(Stored items from a collection)
__________

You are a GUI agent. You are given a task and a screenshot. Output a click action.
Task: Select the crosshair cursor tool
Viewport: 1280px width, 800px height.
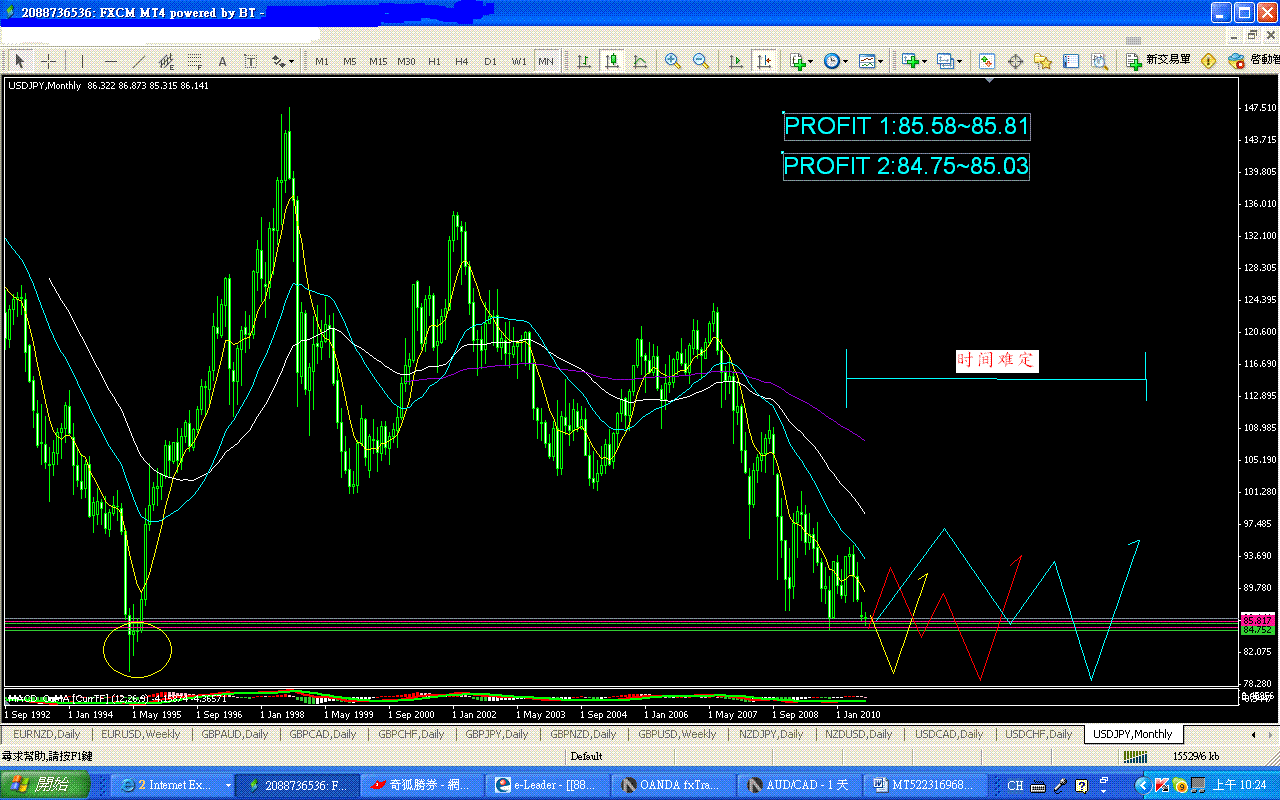(x=48, y=61)
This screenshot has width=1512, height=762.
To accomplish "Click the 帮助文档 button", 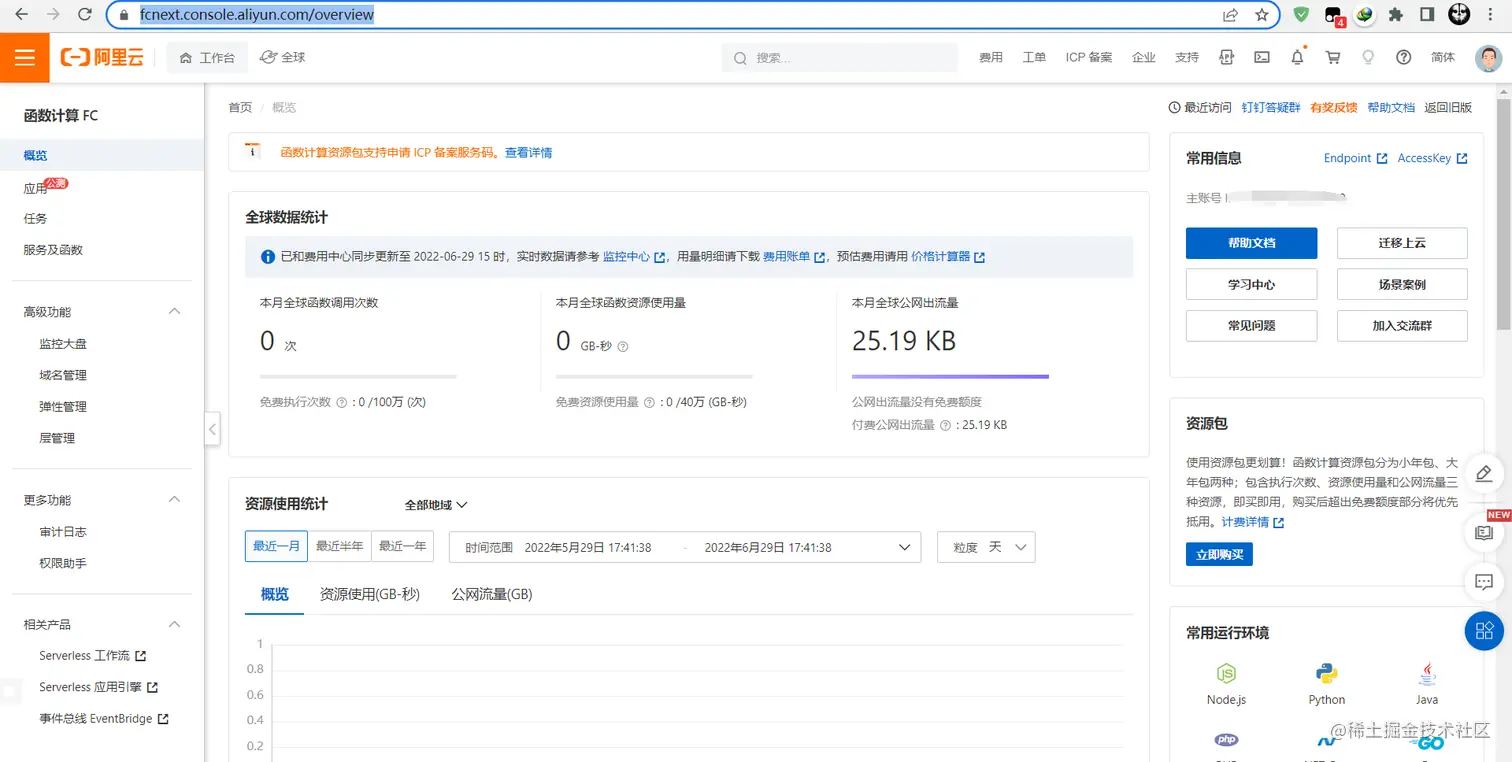I will pos(1251,243).
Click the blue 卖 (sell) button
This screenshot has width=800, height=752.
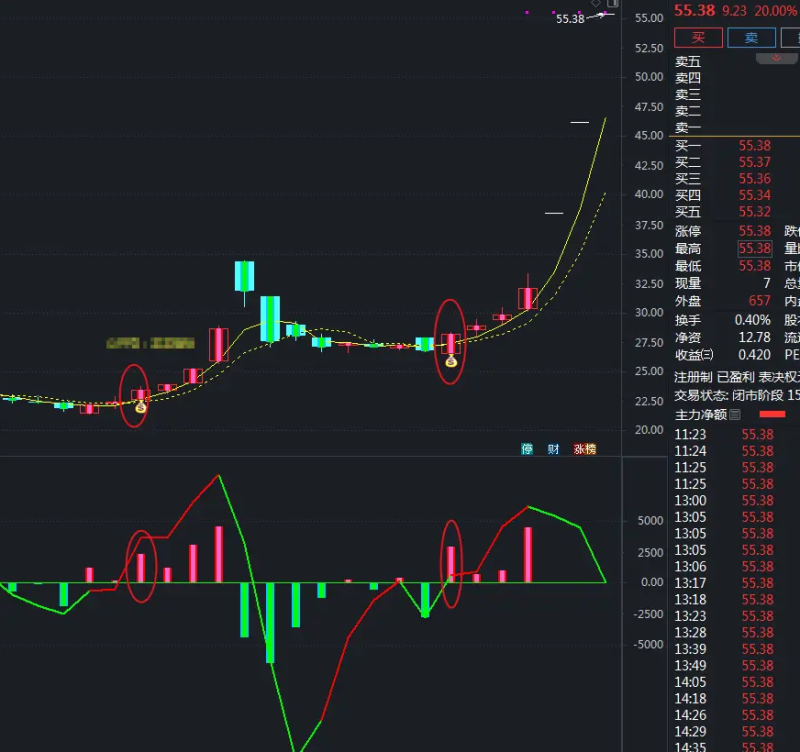(751, 38)
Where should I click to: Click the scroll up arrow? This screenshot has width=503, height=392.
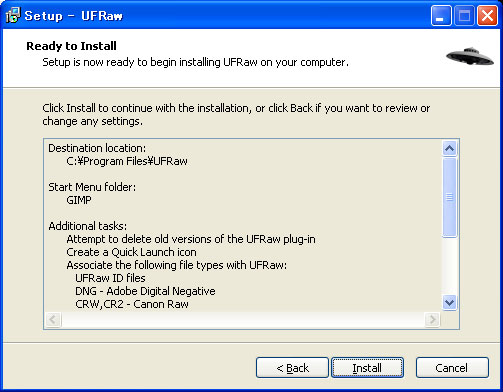click(450, 148)
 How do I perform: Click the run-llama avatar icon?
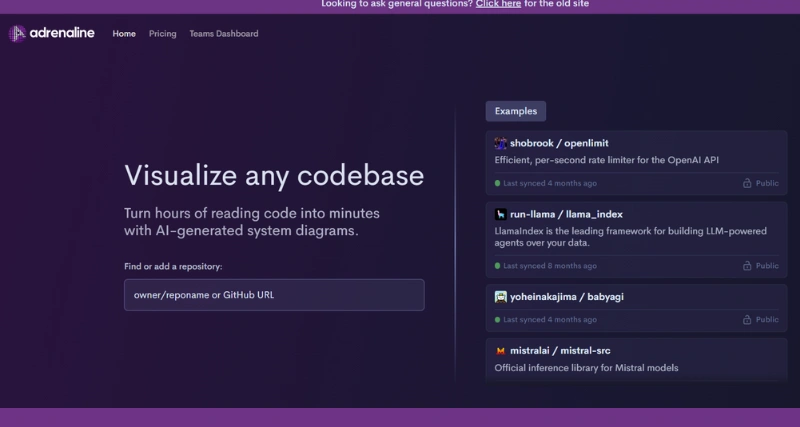(501, 214)
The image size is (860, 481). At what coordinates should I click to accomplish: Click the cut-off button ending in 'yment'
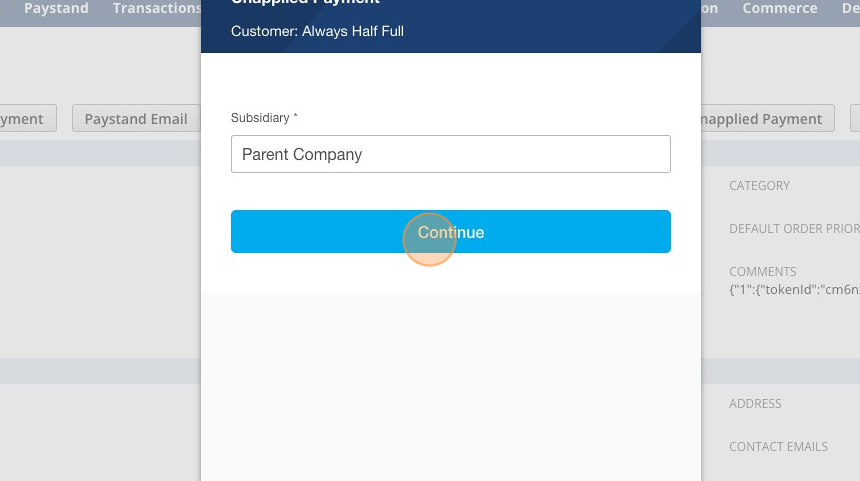tap(27, 118)
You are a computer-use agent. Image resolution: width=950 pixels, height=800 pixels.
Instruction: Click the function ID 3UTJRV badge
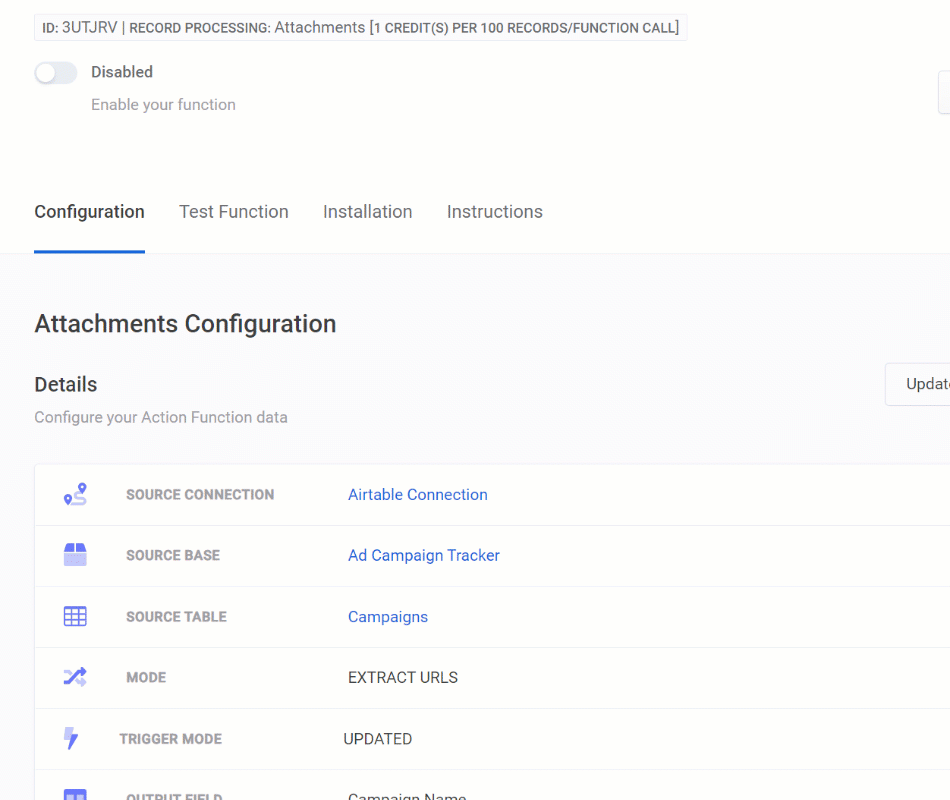[80, 28]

__________

TASK DESCRIPTION: The lines from the one holding "You are a computer-use" to the final line of the entries are to be duplicated exactly, and the pictures are to be left out.

RESPONSE:
You are a computer-use agent. Image resolution: width=950 pixels, height=800 pixels.
Instruction: Click the function ID 3UTJRV badge
[80, 28]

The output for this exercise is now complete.